I'm wondering if this is the lull before the storm. The storm will be Sunday, and I'm talking neither weather nor Super Bowl, but election day in Baja California Sur. At that time, the state's voters will elect a new governor. As I understand Mexican electoral laws, campaigning was to end yesterday. No more fireworks, no more rallies, no more handing out of leaflets, no more small cars with huge loudspeakers roaming about the neighborhoods, setting off the dogs that occupy virtually every yard. It's a cool and breezy morning, but blessedly quiet.
Since returning three weeks ago to San Jose del Cabo, one of the principal cities of Baja California Sur, the campaigning has been loud, brisk and curious. Tourists who stick to downtown, where the art district, restaurants and curio shops are concentrated, could be totally unaware that a highly competitive gubernatorial contest is under way. As I've heard it, campaign posters and the like are prohibited in the tourist area because visitors might take offense at the clutter. During the past week, this ban apparently was extended to the transpeninsular highway just to the west of downtown, the main route for tourists and residents alike to and from the airport, among other destinations.
As I strolled back from the sports complex the other day I came upon a crew of municipal workers tearing from utility poles every candidate poster along the highway, and there are a lot of them in San Jose del Cabo. In residential areas the placards gleam from virtually every utility pole, just like Christmas decorations. When I asked one of the workers what was going on, he said, "Basura" - "trash." And down they came. Oddly, with one exception huge campaign advertisements remain painted on walls, buildings and billboards along the highway.

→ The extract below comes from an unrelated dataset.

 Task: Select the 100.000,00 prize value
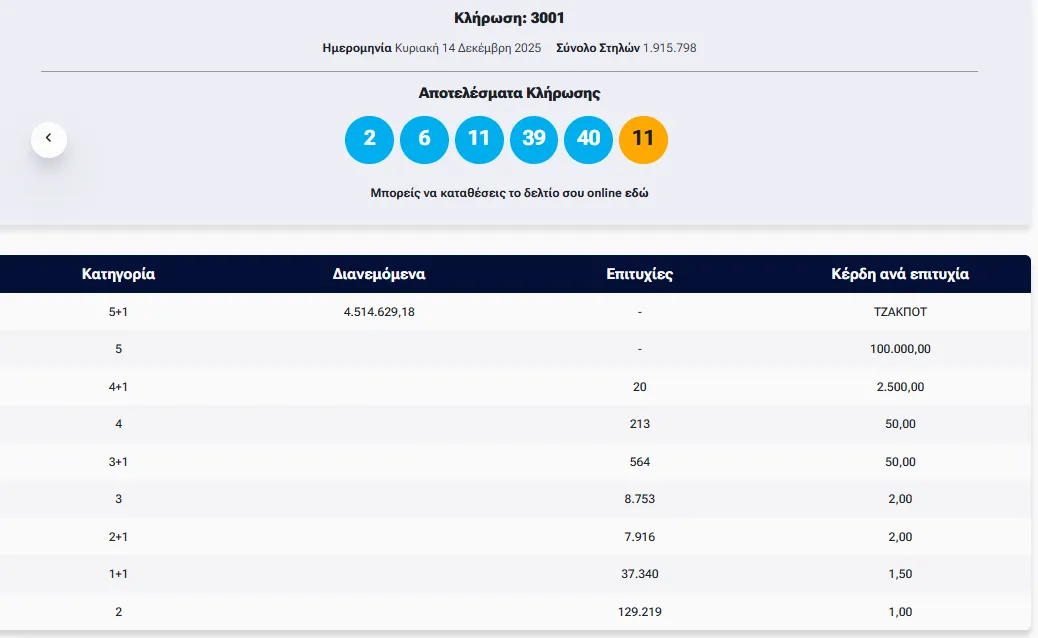pos(900,349)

The three shown here, all for the PRD slate that includes gubernatorial candidate Luis Armando Diaz and Los Cabos mayoral candidate Antonio Agundez, can be seen from one spot along the transpeninsular highway. The exception was another sign for the PRD candidates. We watched for two days as a painter meticulously painted the sign on a long and curving retaining wall along the highway; not more than a week later it was completely whitewashed over, and the job looked professional, not the result of vandalism.
I've no idea who is going to win this gubernatorial campaign or what the election will mean for Baja California Sur. Elections currently are proceeding from one Mexican state to another, with the results being interpreted as an indication of how voters feel on the eve of next year's presidential election. This past weekend, Angel Aguirre, the candidate of the Democratic Revolution Party (PRD), was elected governor in what often is described as "violence plagued" Guerrero. The PRD candidate in Baja California Sur is Luis Armando Diaz. When I asked Mexican neighbors which candidate was expected to be elected governor of Baja California Sur, they replied without a moment's hesitation that it would be Diaz, a former mayor of Los Cabos.

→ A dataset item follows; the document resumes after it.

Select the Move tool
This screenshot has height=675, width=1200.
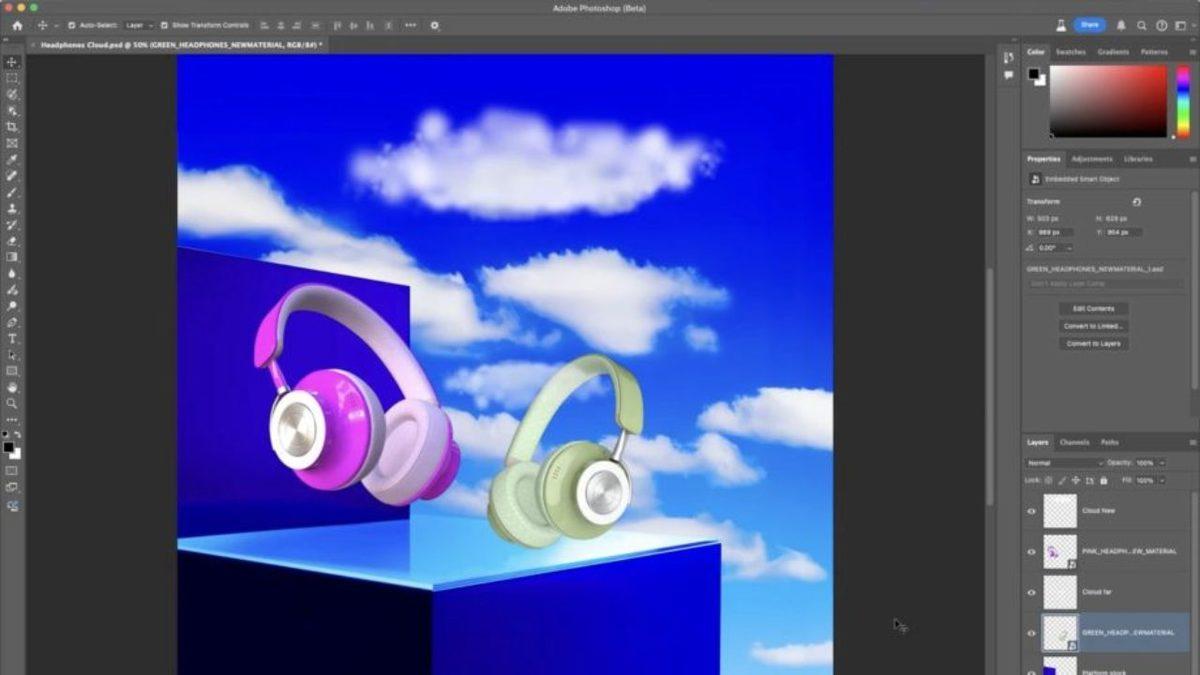click(x=11, y=60)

Based on the number of his campaign posters, the popularity of his t-shirts, and the volume of his music at rallies, I'd have to agree. But then I took a bus ride into the barrios north of San Jose del Cabo, and there ran into a huge group of campaign workers going door to door on behalf of Ricardo Barroso of La Paz, the candidate of the Institutional Revolutionary Party (PRI). In the outlying areas, his posters also appeared to outnumber the placards for Diaz. At 31, Barroso would be the youngest candidate ever elected governor of Baja California Sur; one of his campaign slogans is "youth is not synonymous with inexperience." He didn't lift that from Barack Obama, did he? Barroso's platform calls for universal access to health care, better wages for police, 5,000 new jobs in his first year in office, free Internet access in public places, and more use of energy-saving lightbulbs. Another candidate, Leonel Cota Montano, a former governor of the state, now supports Barroso.
According to polls, however, the candidate who stands the best chance of being elected goverenor on Sunday is Marcos Covarrubias, a former congressman who bailed from the PRD and now is running under the banner of the National Action Party (PAN), headed by Mexican President Felipe Calderon. I've been unable to get a picture of what Covarrubias stands for, but his election almost surely would be seen as an endorsement of President Calderon's anti-drug efforts.